What's needed is a full, exact retyping of the records.
Segment Start: RECORDS FOR THIS EXERCISE
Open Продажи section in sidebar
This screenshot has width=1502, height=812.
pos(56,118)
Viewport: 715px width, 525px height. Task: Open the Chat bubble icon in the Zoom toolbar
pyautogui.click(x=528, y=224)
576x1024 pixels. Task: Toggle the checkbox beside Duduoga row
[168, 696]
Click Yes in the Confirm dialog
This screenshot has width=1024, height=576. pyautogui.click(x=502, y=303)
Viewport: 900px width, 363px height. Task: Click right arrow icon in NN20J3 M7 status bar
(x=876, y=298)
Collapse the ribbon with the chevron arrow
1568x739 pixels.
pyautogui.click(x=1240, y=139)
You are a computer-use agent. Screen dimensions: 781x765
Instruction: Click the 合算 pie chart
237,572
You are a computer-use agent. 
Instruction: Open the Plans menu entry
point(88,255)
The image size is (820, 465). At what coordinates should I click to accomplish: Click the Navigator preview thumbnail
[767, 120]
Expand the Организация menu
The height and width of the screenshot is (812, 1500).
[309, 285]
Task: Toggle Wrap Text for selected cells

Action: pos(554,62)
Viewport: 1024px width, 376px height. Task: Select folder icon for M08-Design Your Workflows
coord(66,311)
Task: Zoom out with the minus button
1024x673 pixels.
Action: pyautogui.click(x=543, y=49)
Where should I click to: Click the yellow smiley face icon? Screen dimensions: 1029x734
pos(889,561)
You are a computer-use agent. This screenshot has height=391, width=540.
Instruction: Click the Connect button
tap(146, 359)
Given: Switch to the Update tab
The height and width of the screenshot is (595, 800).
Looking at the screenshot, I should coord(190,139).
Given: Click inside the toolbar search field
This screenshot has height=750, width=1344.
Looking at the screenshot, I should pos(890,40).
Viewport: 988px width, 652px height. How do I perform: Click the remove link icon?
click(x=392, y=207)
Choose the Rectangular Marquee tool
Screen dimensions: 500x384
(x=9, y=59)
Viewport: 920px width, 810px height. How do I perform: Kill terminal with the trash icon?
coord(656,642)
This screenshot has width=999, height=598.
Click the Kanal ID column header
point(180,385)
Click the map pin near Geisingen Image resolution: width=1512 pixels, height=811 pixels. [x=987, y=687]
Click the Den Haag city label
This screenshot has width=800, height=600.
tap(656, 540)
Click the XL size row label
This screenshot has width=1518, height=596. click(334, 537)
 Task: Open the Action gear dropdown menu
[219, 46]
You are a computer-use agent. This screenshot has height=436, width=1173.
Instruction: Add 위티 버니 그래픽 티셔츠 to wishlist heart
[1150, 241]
Segment End: RECORDS FOR THIS EXERCISE
TASK ANSWER -
Open Продажи section in sidebar
This screenshot has width=1502, height=812.
pos(56,118)
Viewport: 715px width, 525px height. Task: Open the Chat bubble icon in the Zoom toolbar
pyautogui.click(x=528, y=224)
576x1024 pixels. Task: Toggle the checkbox beside Duduoga row
[168, 696]
Click Yes in the Confirm dialog
This screenshot has width=1024, height=576. pyautogui.click(x=502, y=303)
Viewport: 900px width, 363px height. Task: Click right arrow icon in NN20J3 M7 status bar
(x=876, y=298)
Collapse the ribbon with the chevron arrow
1568x739 pixels.
pyautogui.click(x=1240, y=139)
You are a computer-use agent. Screen dimensions: 781x765
Instruction: Click the 合算 pie chart
237,572
You are a computer-use agent. 
Instruction: Open the Plans menu entry
point(88,255)
The image size is (820, 465). At what coordinates should I click to accomplish: Click the Navigator preview thumbnail
[767, 120]
Expand the Организация menu
The height and width of the screenshot is (812, 1500).
[309, 285]
Task: Toggle Wrap Text for selected cells

Action: pos(554,62)
Viewport: 1024px width, 376px height. Task: Select folder icon for M08-Design Your Workflows
coord(66,311)
Task: Zoom out with the minus button
1024x673 pixels.
Action: pyautogui.click(x=543, y=49)
Where should I click to: Click the yellow smiley face icon? Screen dimensions: 1029x734
pos(889,561)
You are a computer-use agent. This screenshot has height=391, width=540.
Instruction: Click the Connect button
tap(146, 359)
Given: Switch to the Update tab
The height and width of the screenshot is (595, 800).
Looking at the screenshot, I should coord(190,139).
Given: Click inside the toolbar search field
This screenshot has height=750, width=1344.
Looking at the screenshot, I should pos(890,40).
Viewport: 988px width, 652px height. How do I perform: Click the remove link icon?
click(x=392, y=207)
Choose the Rectangular Marquee tool
Screen dimensions: 500x384
(x=9, y=59)
Viewport: 920px width, 810px height. How do I perform: Kill terminal with the trash icon?
coord(656,642)
This screenshot has width=999, height=598.
Click the Kanal ID column header
point(180,385)
Click the map pin near Geisingen Image resolution: width=1512 pixels, height=811 pixels. [x=987, y=687]
Click the Den Haag city label
This screenshot has width=800, height=600.
tap(656, 540)
Click the XL size row label
This screenshot has width=1518, height=596. click(334, 537)
 Task: Open the Action gear dropdown menu
[219, 46]
You are a computer-use agent. This screenshot has height=436, width=1173.
Instruction: Add 위티 버니 그래픽 티셔츠 to wishlist heart
[1150, 241]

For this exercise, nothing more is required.